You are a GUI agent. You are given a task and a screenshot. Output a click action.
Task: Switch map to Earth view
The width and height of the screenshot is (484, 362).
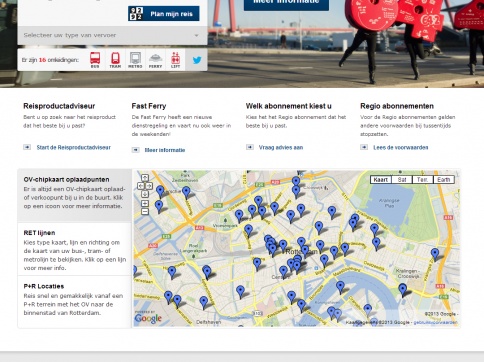coord(444,180)
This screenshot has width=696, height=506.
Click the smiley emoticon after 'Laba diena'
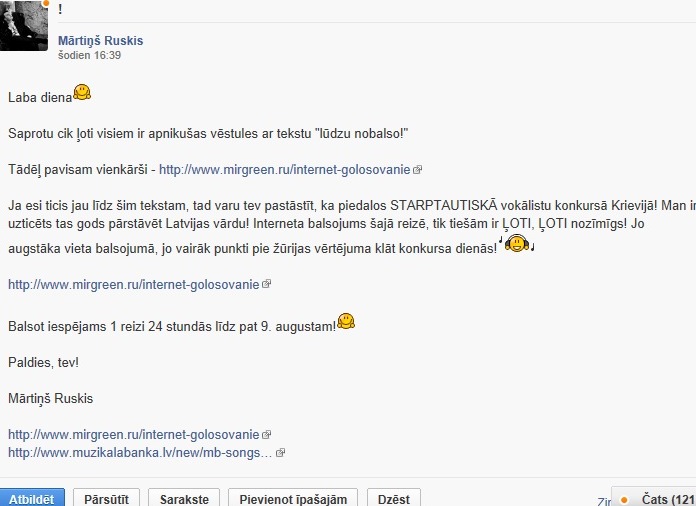click(82, 92)
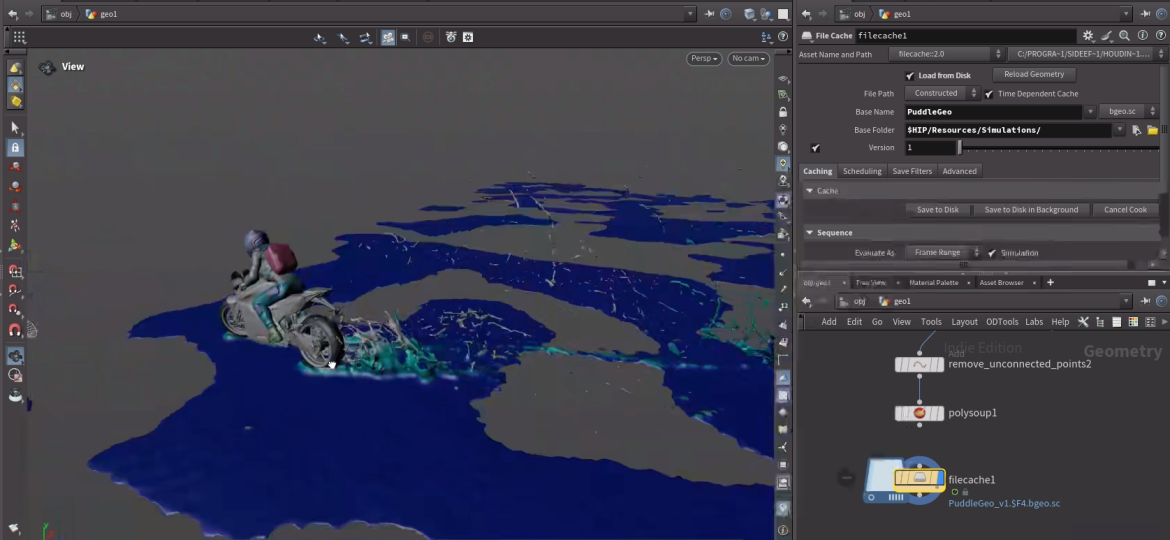Toggle the Simulation checkbox
This screenshot has height=540, width=1170.
992,253
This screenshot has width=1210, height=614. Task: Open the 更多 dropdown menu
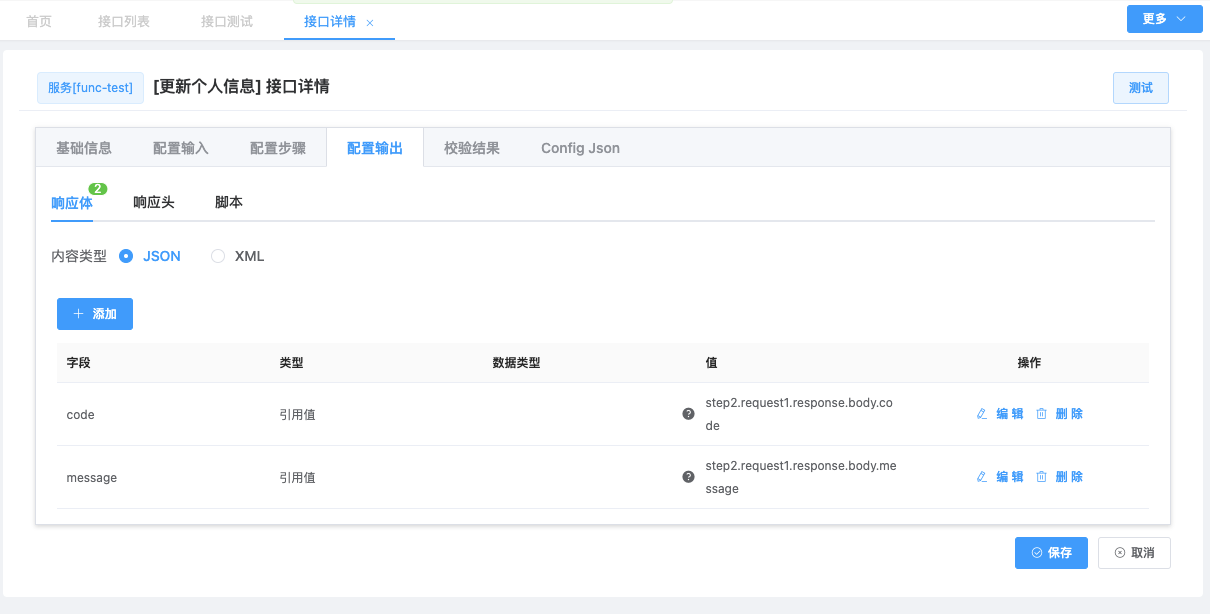[x=1164, y=19]
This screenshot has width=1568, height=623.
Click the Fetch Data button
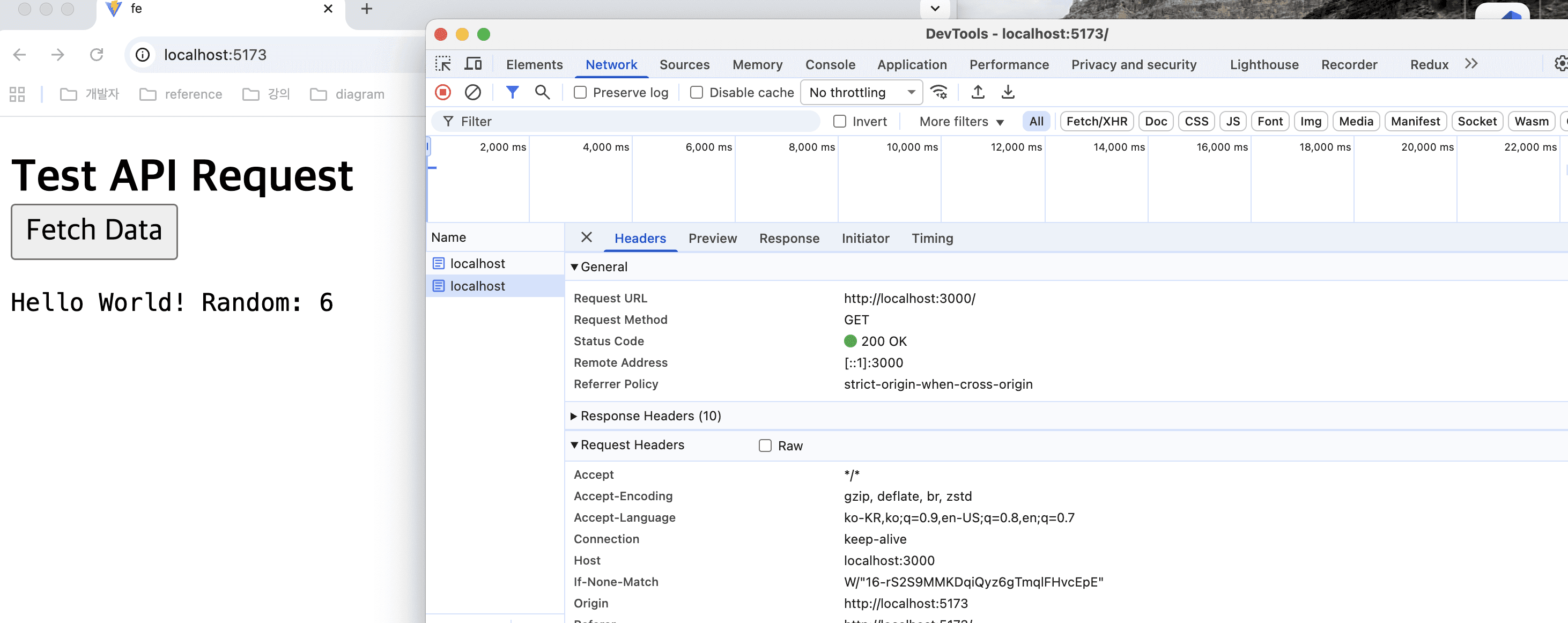(94, 231)
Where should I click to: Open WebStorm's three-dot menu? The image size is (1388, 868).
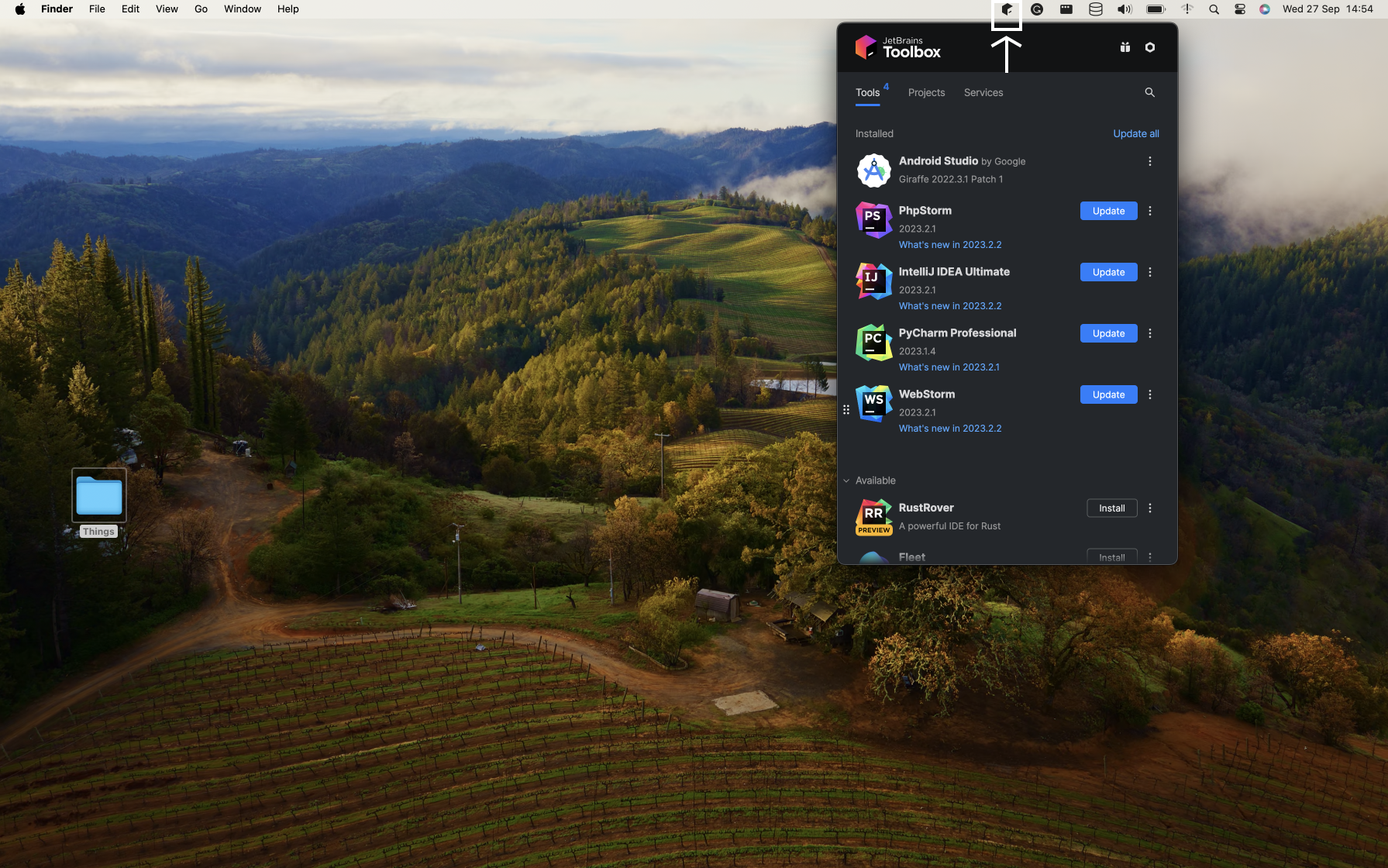coord(1149,394)
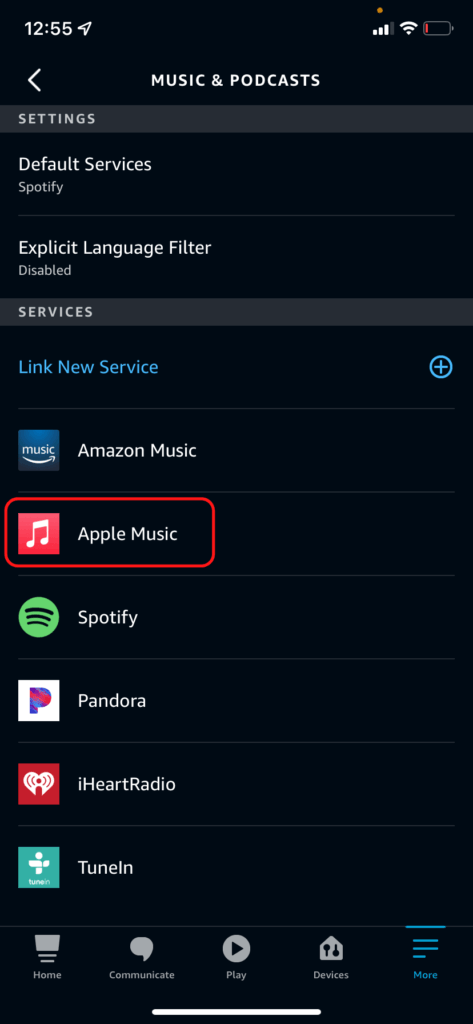The height and width of the screenshot is (1024, 473).
Task: Switch to the Communicate tab
Action: tap(142, 957)
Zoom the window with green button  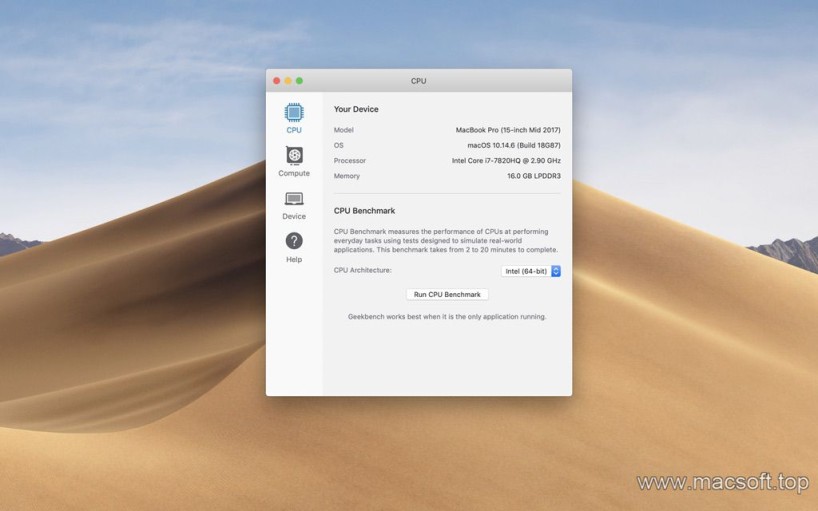[299, 80]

§

◆ Requirement ◆
Write out the listing above exactly, starting with its first line and going on through the line that contains "coord(444,180)". Leave the pictures out of your answer.

◆ Exercise result ◆
You are a GUI agent. You are given a task and a screenshot. Output a click action.
Task: Switch map to Earth view
The width and height of the screenshot is (484, 362).
coord(444,180)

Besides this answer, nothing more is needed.